◆ **Source material**
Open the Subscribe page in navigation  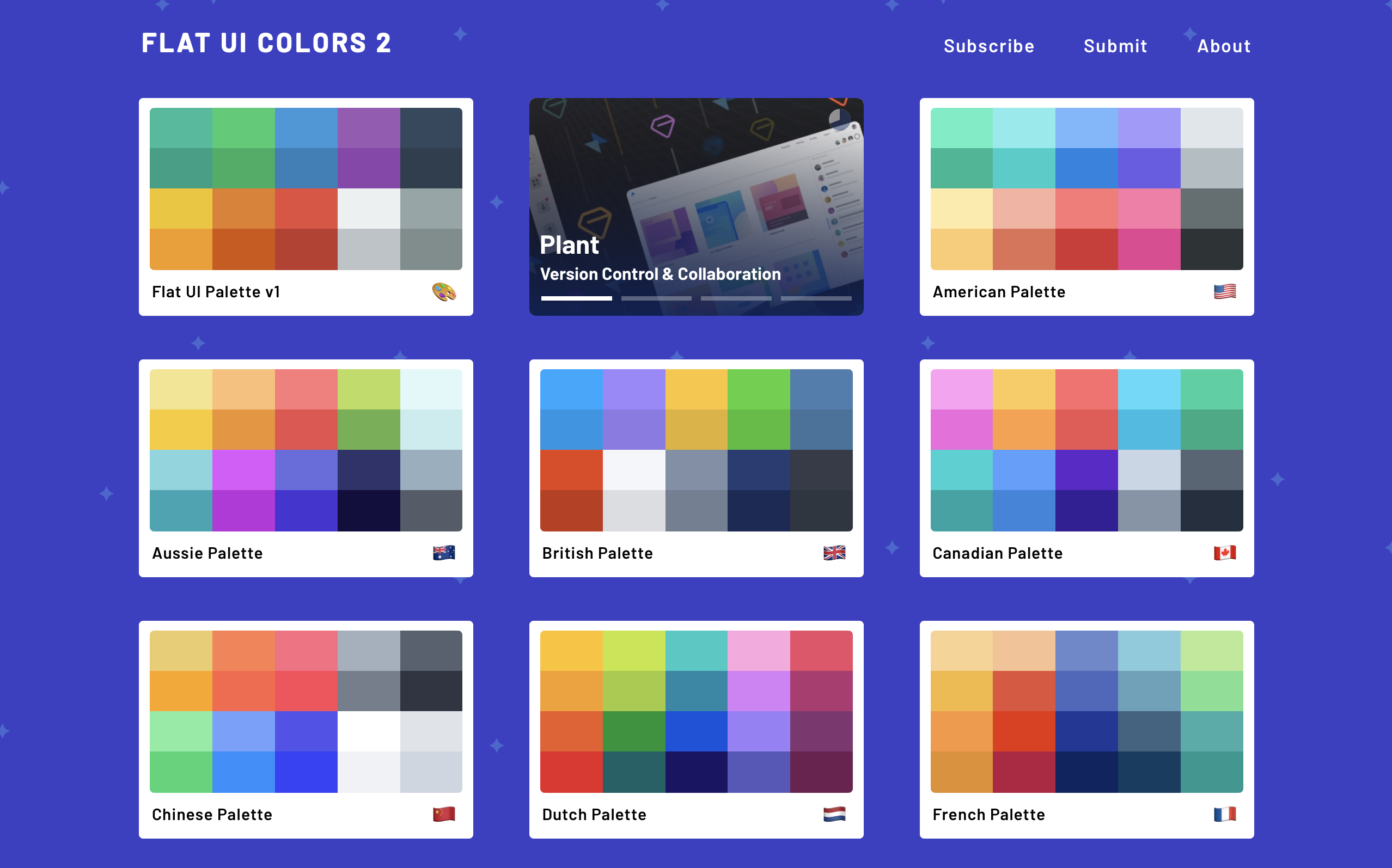coord(988,46)
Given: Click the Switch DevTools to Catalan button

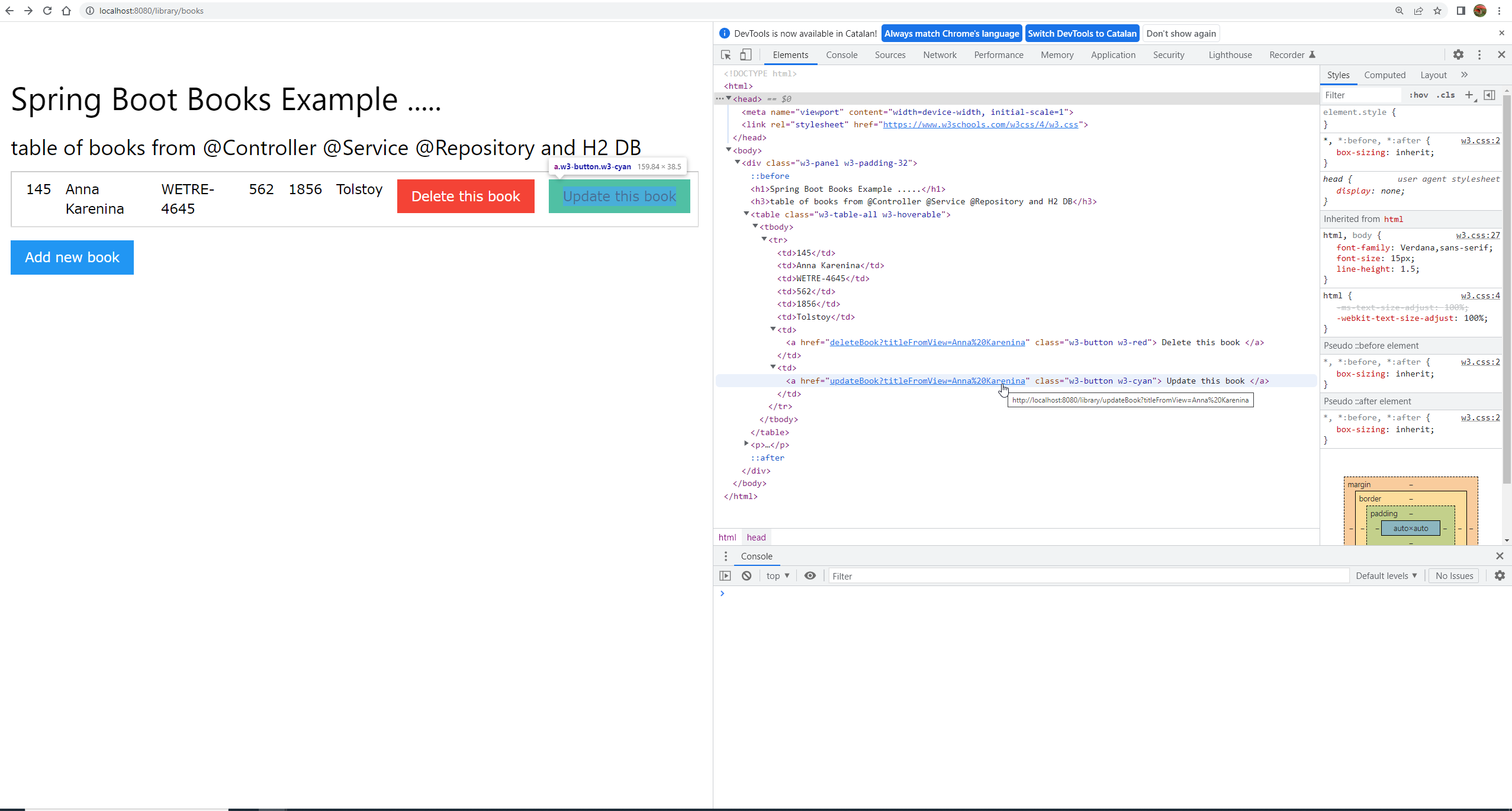Looking at the screenshot, I should click(1082, 33).
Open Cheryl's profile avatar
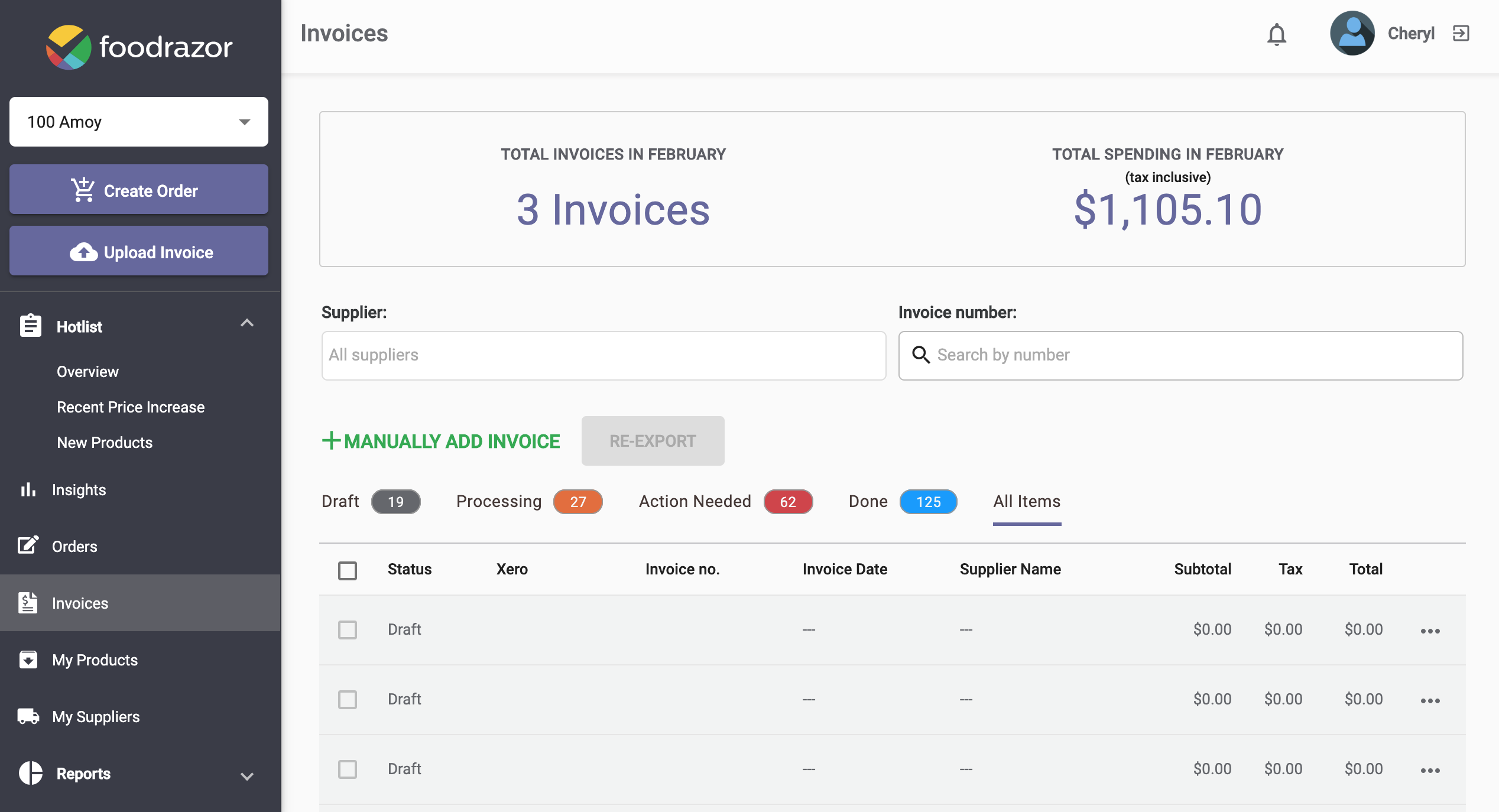 click(x=1351, y=33)
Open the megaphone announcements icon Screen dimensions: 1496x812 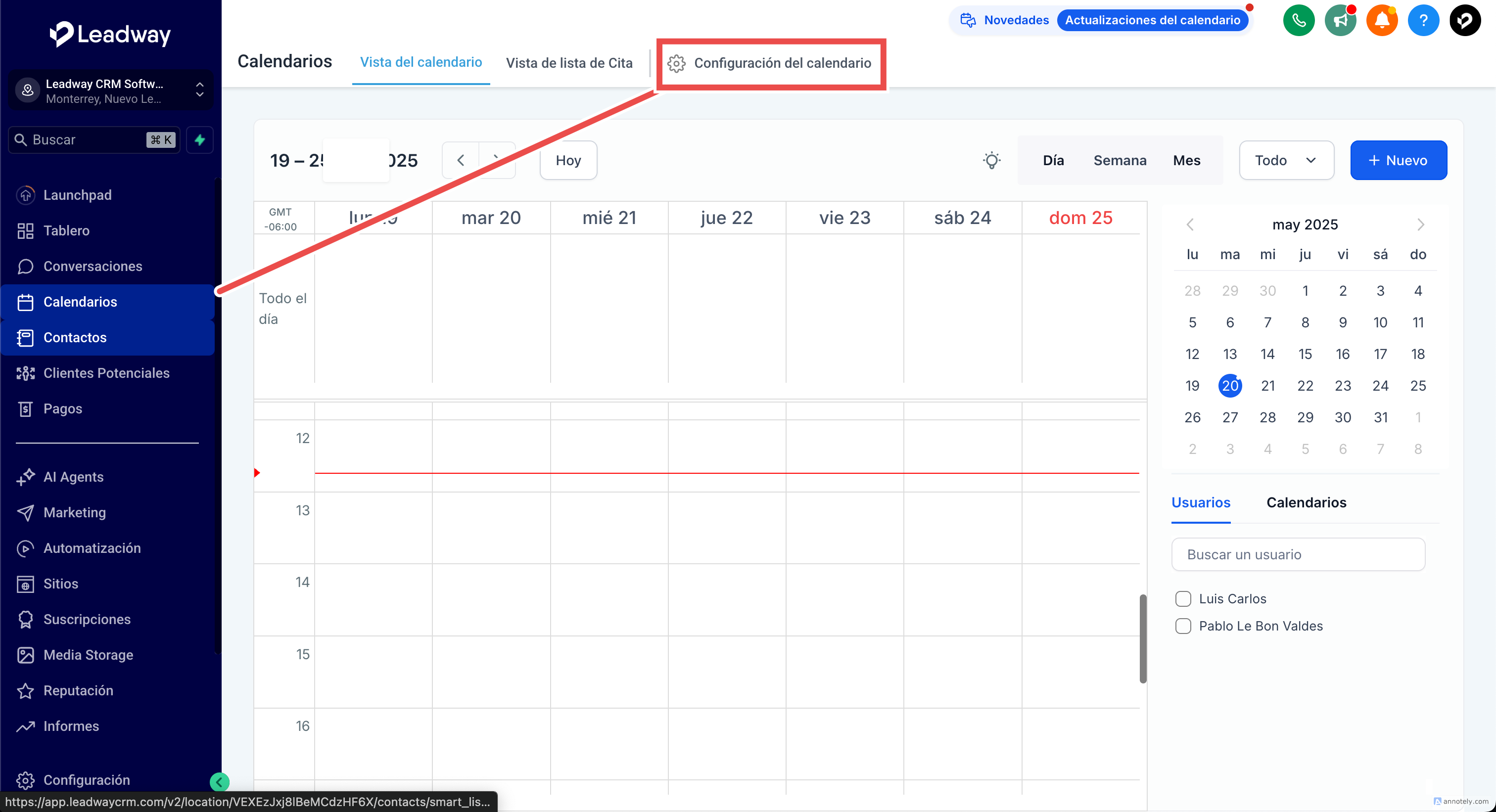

◆ **Task item**
Pictures aside, transcribe exactly the lines from the line containing "Given: Click the" through the final line of the material above.

◆ **Task output**
Given: Click the Switch DevTools to Catalan button

Looking at the screenshot, I should click(1082, 33).
Open Cheryl's profile avatar
 click(x=1351, y=33)
Open the megaphone announcements icon Screen dimensions: 1496x812 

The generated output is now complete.